VernacularTitle: 山白树微卫星特征分析及分子标记开发
Author: Jia WANG ¹ ; Tian-hua ZHOU ¹
Author Information

1. School of Biological Science and Engineering, Shaanxi University of Technology, Hanzhong 723001, China
Publication Type:Research Article
Keywords: Sinowilsonia henryi; microsatellite; characteristics analysis; molecular marker; genome; polymorphism
From: Chinese Journal of Experimental Traditional Medical Formulae 2019;25(3):143-150
CountryChina
Language:Chinese
Abstract: Objective: To analyze the microsatellite characteristics and develop microsatellite markers for Sinowilsonia henryi, a rare and endangered plant endemic to China.Method: The Illumina second generation sequencing technology was used to establish the genome library and the microsatellite library of S. henryi.

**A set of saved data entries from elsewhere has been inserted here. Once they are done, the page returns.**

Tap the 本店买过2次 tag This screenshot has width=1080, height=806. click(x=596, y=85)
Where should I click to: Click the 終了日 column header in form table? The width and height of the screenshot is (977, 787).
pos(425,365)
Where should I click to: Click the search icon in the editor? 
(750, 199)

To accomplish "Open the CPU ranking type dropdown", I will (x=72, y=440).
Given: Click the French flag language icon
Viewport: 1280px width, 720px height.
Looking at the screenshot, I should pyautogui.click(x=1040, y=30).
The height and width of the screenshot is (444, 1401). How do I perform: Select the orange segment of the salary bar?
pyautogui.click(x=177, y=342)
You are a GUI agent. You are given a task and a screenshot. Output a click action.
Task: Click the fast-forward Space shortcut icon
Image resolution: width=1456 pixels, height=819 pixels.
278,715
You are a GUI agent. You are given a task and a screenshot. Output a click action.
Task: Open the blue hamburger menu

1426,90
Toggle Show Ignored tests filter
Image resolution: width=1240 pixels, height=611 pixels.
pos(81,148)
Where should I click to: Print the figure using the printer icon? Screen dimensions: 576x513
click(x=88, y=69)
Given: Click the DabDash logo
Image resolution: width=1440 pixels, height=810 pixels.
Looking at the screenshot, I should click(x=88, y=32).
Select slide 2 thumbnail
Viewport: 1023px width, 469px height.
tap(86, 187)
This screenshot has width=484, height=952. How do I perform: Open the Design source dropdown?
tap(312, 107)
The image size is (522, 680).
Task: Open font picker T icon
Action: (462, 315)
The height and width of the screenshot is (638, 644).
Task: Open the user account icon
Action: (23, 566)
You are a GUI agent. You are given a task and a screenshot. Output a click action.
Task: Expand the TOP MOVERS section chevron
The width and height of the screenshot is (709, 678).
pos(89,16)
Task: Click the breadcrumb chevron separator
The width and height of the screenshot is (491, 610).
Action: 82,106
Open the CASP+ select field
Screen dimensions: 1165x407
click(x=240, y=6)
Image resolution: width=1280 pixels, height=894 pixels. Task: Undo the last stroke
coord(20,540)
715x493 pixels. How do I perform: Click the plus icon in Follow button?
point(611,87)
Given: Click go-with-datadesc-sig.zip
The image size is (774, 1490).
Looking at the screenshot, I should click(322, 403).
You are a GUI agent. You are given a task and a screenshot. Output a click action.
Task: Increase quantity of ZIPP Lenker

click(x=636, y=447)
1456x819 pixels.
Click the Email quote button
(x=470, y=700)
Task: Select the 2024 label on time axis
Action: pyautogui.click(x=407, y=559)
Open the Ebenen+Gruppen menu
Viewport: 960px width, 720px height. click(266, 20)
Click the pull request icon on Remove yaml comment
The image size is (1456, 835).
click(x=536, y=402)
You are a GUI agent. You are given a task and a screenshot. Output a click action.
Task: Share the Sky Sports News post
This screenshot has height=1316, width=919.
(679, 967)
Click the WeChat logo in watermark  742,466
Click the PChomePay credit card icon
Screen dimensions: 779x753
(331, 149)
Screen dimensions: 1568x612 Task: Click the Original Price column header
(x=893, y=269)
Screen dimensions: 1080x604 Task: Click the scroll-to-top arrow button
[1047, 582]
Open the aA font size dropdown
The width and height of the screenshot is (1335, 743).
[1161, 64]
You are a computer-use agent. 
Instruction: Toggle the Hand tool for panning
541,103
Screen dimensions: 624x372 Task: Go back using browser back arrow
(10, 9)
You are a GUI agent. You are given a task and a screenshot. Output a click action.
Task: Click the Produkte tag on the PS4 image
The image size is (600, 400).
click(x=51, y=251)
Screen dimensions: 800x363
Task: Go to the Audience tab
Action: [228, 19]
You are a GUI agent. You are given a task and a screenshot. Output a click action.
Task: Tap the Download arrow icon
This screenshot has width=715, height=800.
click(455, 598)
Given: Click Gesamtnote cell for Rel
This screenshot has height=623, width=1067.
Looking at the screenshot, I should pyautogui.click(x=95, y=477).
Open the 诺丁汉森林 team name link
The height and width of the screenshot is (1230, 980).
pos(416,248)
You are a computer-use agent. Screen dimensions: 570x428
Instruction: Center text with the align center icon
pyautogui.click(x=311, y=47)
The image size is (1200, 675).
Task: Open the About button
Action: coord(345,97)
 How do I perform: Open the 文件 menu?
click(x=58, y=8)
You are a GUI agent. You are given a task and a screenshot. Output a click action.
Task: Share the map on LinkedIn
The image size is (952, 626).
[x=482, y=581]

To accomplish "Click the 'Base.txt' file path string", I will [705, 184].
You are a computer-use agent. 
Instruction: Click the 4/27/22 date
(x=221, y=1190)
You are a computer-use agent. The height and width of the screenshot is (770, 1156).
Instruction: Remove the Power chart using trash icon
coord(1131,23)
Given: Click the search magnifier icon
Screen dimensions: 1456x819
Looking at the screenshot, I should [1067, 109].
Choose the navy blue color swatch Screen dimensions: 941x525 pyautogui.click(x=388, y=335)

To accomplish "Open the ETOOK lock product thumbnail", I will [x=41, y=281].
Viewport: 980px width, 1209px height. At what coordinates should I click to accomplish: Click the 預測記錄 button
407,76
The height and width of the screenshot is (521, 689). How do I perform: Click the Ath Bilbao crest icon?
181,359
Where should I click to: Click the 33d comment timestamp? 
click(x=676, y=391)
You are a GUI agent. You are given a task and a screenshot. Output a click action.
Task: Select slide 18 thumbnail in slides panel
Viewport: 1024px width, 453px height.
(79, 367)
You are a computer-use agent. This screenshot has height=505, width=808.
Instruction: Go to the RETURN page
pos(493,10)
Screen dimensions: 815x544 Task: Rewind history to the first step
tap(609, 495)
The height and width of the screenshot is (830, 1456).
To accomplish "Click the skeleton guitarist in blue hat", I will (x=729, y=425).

The compositions of the microsatellite were analyzed,and the primers of S. henryi were designed. Its polymorphism was analyzed by the amplification and detection of 5 S. henryi populations.Result: A total of 38,942,and 660 matched sequences of 100 bp were returned by the second generation sequencing. Among them,200,386 splice sequences were obtained by mass pruning and splicing; the number of sequences with length greater than 335 bp was 7 614, and 694 microsatellite loci were detected in the 7 614 sequences,in which the single nucleotide repeats were most and the number of A/T repeated in the single nucleotide repeats was highest. Dinucleotide showed the greatest length variation; the number of AG/CT repeats was highest, and the variation in repeat length was positively correlated with microsatellite abundance. The primers were designed for 36 S. henryi microsatellite sequences with high repetition. By PCR amplification and polyacrylamide gel electrophoresis,20 pairs of primers showed rich polymorphism and clear bands. The number of alleles (N_A) ranged from 3 to 6,with average of 4;the polymorphism information content (PIC) ranged from 0.535 5 to 0.754 0,with average of 0.615 5.The population genetic analysis of 5 S. henryi populations showed that the genetic diversity of the species was high (h=0.697 5,I=1.436 8,H_E=0.702 2),and the population genetic differentiation was significant (F_st=0.374).Conclusion: The population genetic analysis of S. henryi also showed that the primers developed by this study had a high usability. In this study,the primers of microsatellite markers of S. henryi were established,laying the foundation for the molecular genetics of S. henryi.